La llegada de Péter Magyar al poder no ha producido una transición basada en la convivencia institucional, sino una ofensiva acelerada contra las autoridades vinculadas con la administración anterior. En apenas dos meses, el nuevo primer ministro ha utilizado su mayoría parlamentaria para intervenir organismos, modificar las reglas constitucionales y apartar a quienes considera obstáculos para su proyecto. La destitución del presidente Tamás Sulyok representa hasta ahora la expresión más grave de esa estrategia.
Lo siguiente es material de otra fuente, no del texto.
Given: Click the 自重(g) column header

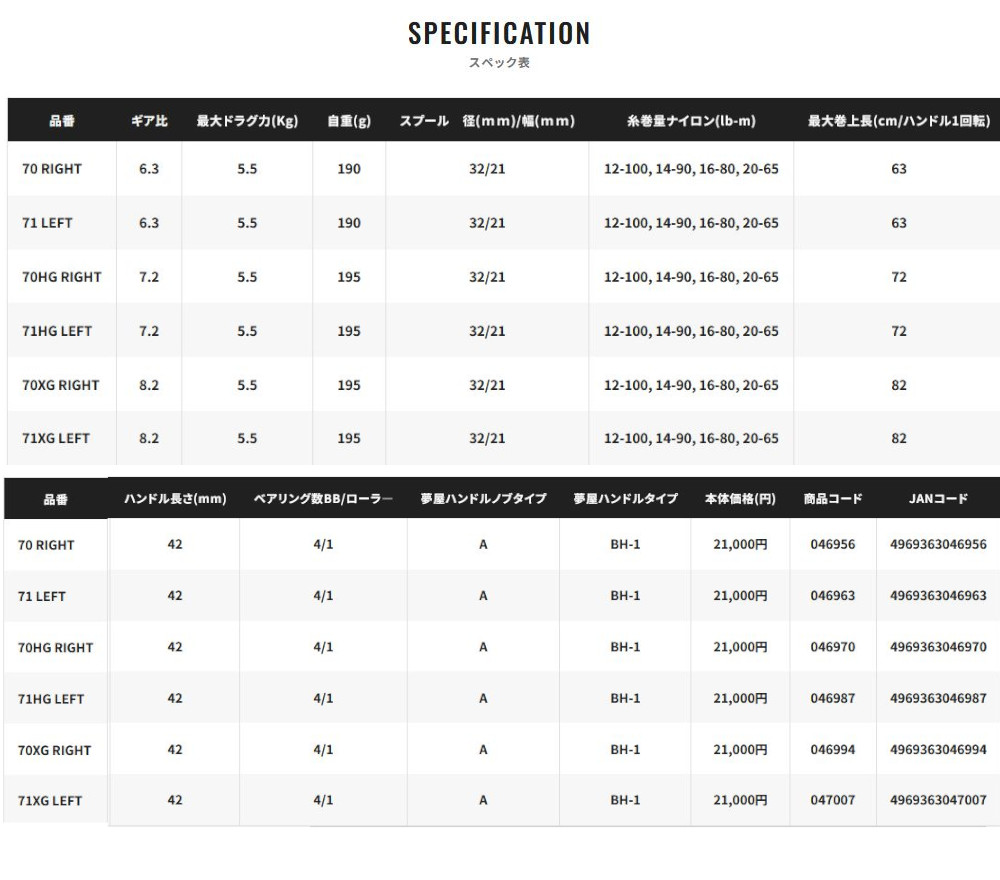Looking at the screenshot, I should pyautogui.click(x=349, y=121).
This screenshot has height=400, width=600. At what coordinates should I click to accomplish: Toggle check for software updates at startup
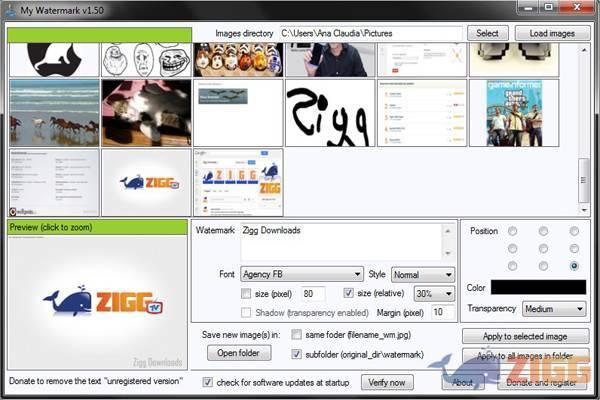[207, 381]
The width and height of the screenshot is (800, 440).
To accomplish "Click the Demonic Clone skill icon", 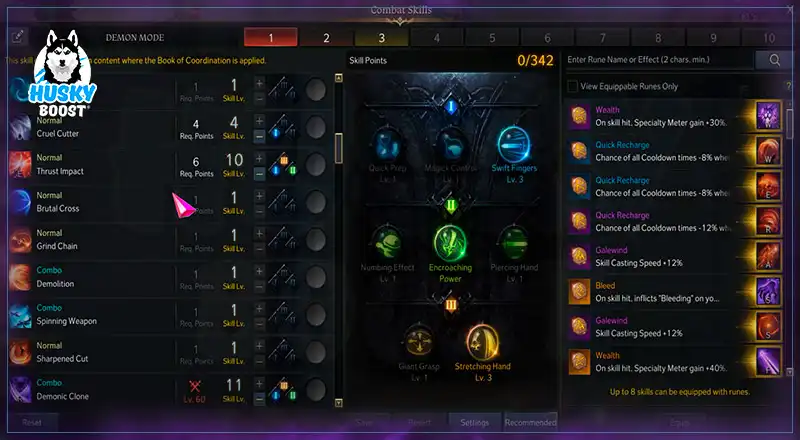I will click(20, 389).
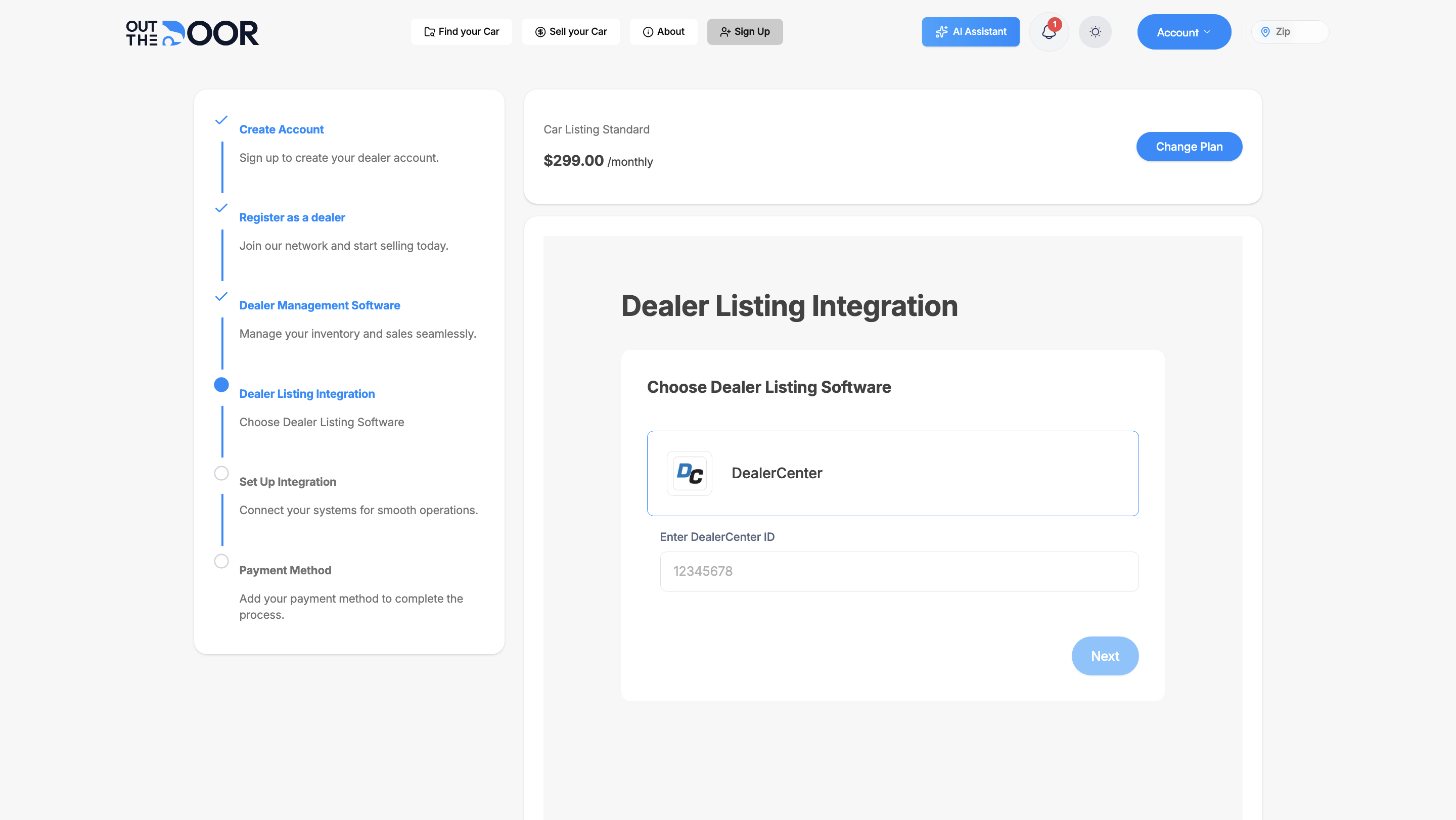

Sulyok había sido elegido constitucionalmente por el Parlamento en 2024 para cumplir un mandato de cinco años, pero la mayoría de Magyar aprobó una disposición concebida específicamente para terminarlo antes de 2029. El presidente firmó la reforma después de que el Gobierno advirtiera que podía iniciar un proceso de destitución si se negaba. La Constitución dejó así de funcionar como límite general del poder y fue convertida en un instrumento dirigido contra una autoridad concreta.
La enmienda fue aprobada por 139 votos contra seis, mientras 54 diputados no participaron de la votación. La mayoría de dos tercios obtenida por Tisza le concede a Magyar capacidad legal para reformar la Ley Fundamental, pero no transforma cada decisión gubernamental en una práctica políticamente legítima. Una supermayoría debe servir para construir consensos duraderos, no para eliminar anticipadamente a los representantes del orden institucional derrotado en las urnas.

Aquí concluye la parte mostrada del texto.